Лишь когда Энье выпал шанс преклонить колени у ног новых Мастеров, она начала понимать, о чем говорил сенсей. С наступлением ранних осенних ночей она снова и снова возвращалась в то место под железнодорожным мостом, где изысканно-уродливые Дети Полуночи ждали возможности открыть ей новый Путь.
Она узнала имена и природу своих врагов, фагусов, нимродов – оба названия казались неуклюжими и громоздкими, но со временем стали привычными, как старые перчатки, – и причину, по которой нимрод не умер, невзирая на ужасные раны, которые она ему нанесла, а регенерировал и перевоплотился в нечто новое. Будучи не живыми существами, а плодом подсознания, все фагусы продолжали проявлять себя как различные аспекты все того же подсознательного мышления. До той поры, пока аномалия в интерфейсе реальность/Мигмус, благодаря которой их существование стало возможным, не будет возвращена к гармоничному состоянию. Или пока не будет стерт тот разум, чье подсознание их породило.
Она узнала название и природу собственной силы: миф-сознание. Сперва слово было горьким на вкус, как первый глоток церемониального японского чая, но по мере того, как она пила его снова и снова, его священная природа наполнила ее существо. Осознающая мифы – да, она осознает мифы; она часть избранного сестринства, которое на протяжении всей истории человечества направляло и придавало форму глубочайшим человеческим страхам и надеждам, превращая их в богов, демонов и героев темнейших ночей. Миф-осознанная. Она поняла, что это не просто слово, а титул или меч; как меч, оно рассекало реальность, и та кровоточила.

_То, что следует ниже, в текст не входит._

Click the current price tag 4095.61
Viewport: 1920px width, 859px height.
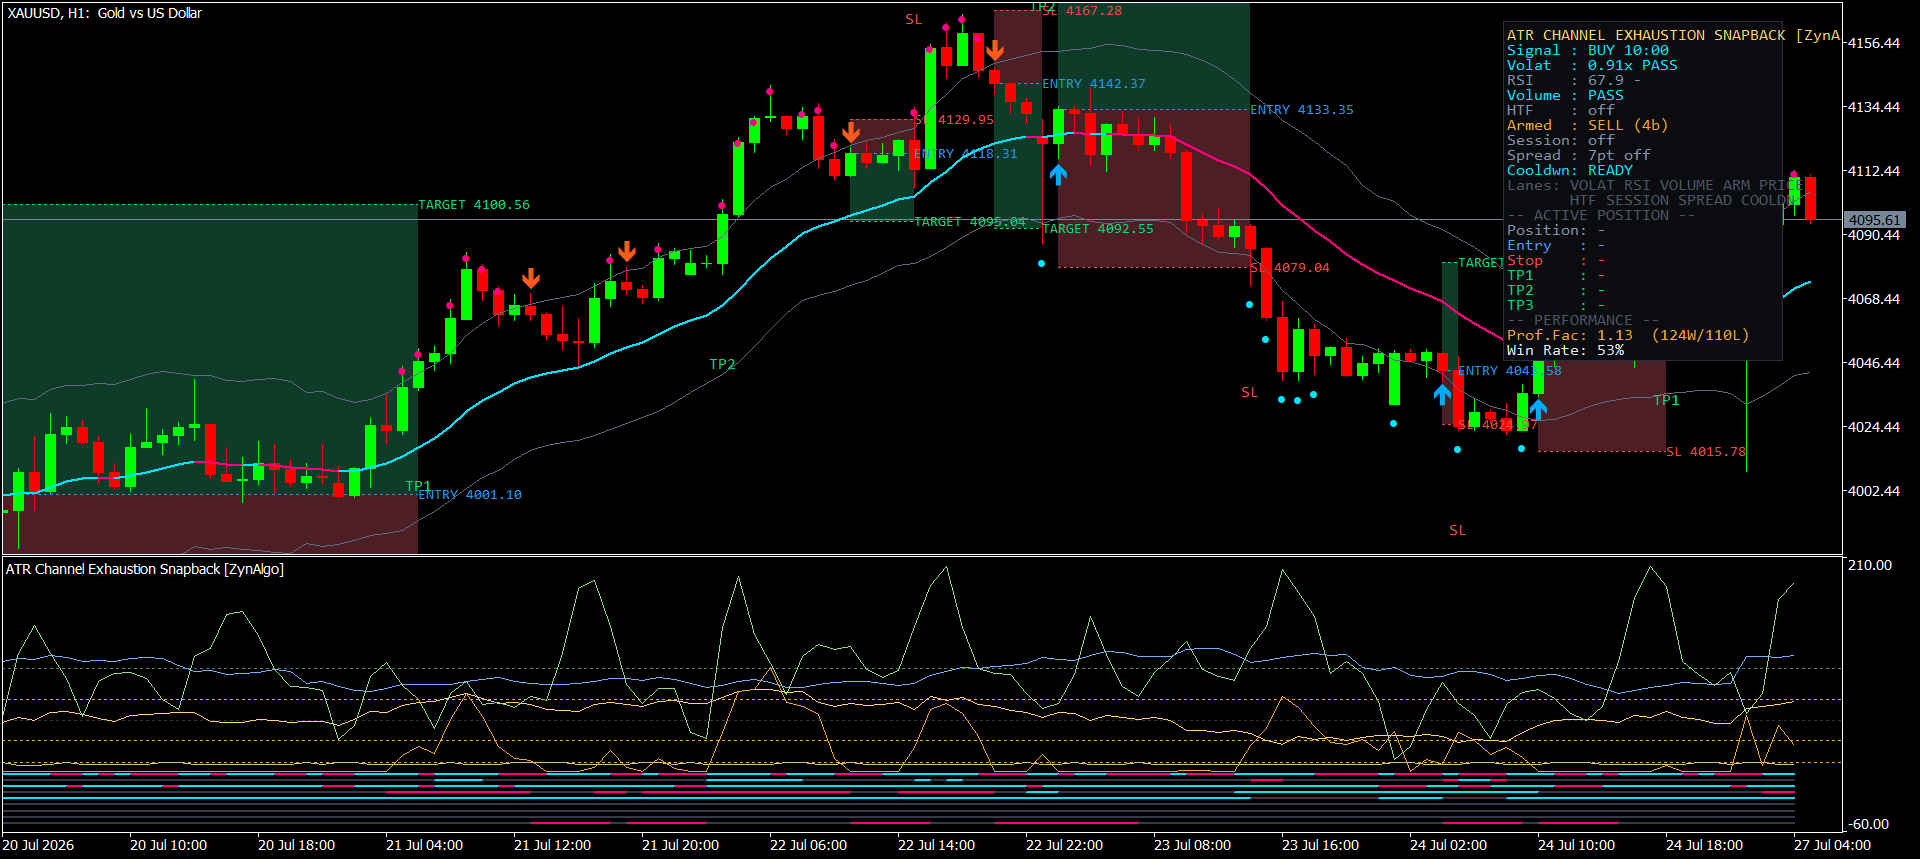coord(1875,220)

– В отличие от Антагониста, ты не обладаешь великой способностью придавать форму грезам, – сказал ей Сумокрошка, на чьем потном теле плясали тусклые отблески тлеющих углей. Бумбокс, подключенный к автомобильному аккумулятору, отбивал ритм ночного хип-хопа. – Рецессивные гены разбавили наследие. Поколение пропущено. Ты лишь недавно развила способность взаимодействовать с Мигмусом. Талант надо развивать осознанно, если хочешь принести исцеление.
Прижимаясь к спящему Солу, в чьем теле еще не угасло любовное пламя, она при свете желтых уличных фонарей читала в постели архив Рука.

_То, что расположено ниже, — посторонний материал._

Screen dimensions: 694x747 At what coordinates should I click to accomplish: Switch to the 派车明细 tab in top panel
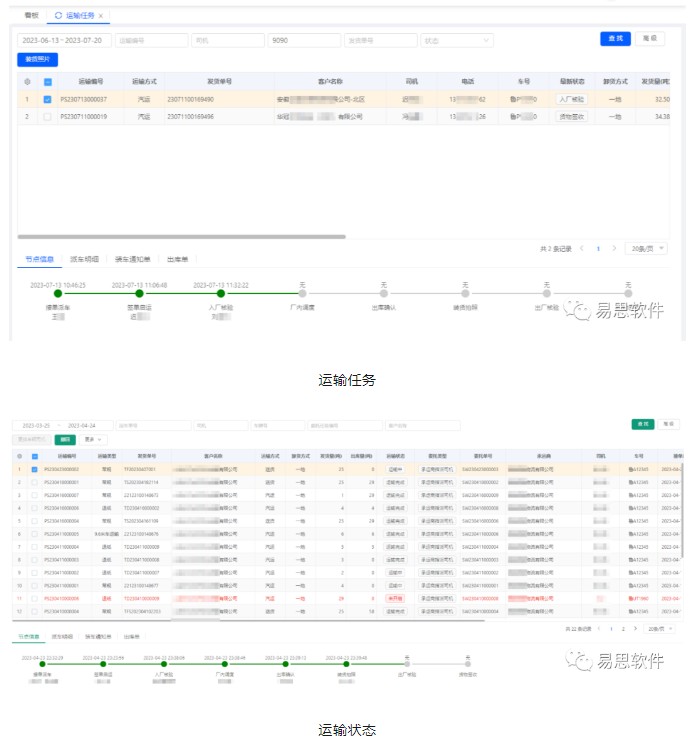click(x=84, y=259)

Глубокой ночью меня охватывает страх, когда я думаю вот о чем: мы каким-то образом потеряли способность генерировать новые мифологии для технологической эры. Мы скатываемся в мифотипы другой эпохи – эпохи, когда проблемы были намного проще, четко определены и их можно было решить одним ударом меча, поименованного… кажется, Дьюртан? Мы создали удобный, выхолощенный псевдофеодальный мир троллей, орков, магов, мечей и магии, большегрудых женщин в куцых доспехах и подземелий с драконами; мир, в котором зло – это сонм разъяренных гоблинов, угрожающих захватить Хоббитанию, а не голод в странах Африканского Рога, детское рабство на филиппинских потогонных производствах, колумбийские наркокартели, необузданные силы свободного рынка, тайная полиция, разрушение озонового слоя, детская порнография, снафф-видео, гибель китов или осквернение дождевых лесов.
Где мифический архетип, который спасет нас от экологической катастрофы или долгов по кредитным картам? Где Саги и Эдды о Великих городах? Где наши Кухулины, Роланды и Артуры? Почему мы возвращаемся к этим упрощенным героям упрощенных дней, когда черное было черным, а белое – белым, как стиральный порошок?
Где Переводчики, которые могут превратить наши мечты и страхи, наши надежды и опасения в героев и злодеев Нефтяного века?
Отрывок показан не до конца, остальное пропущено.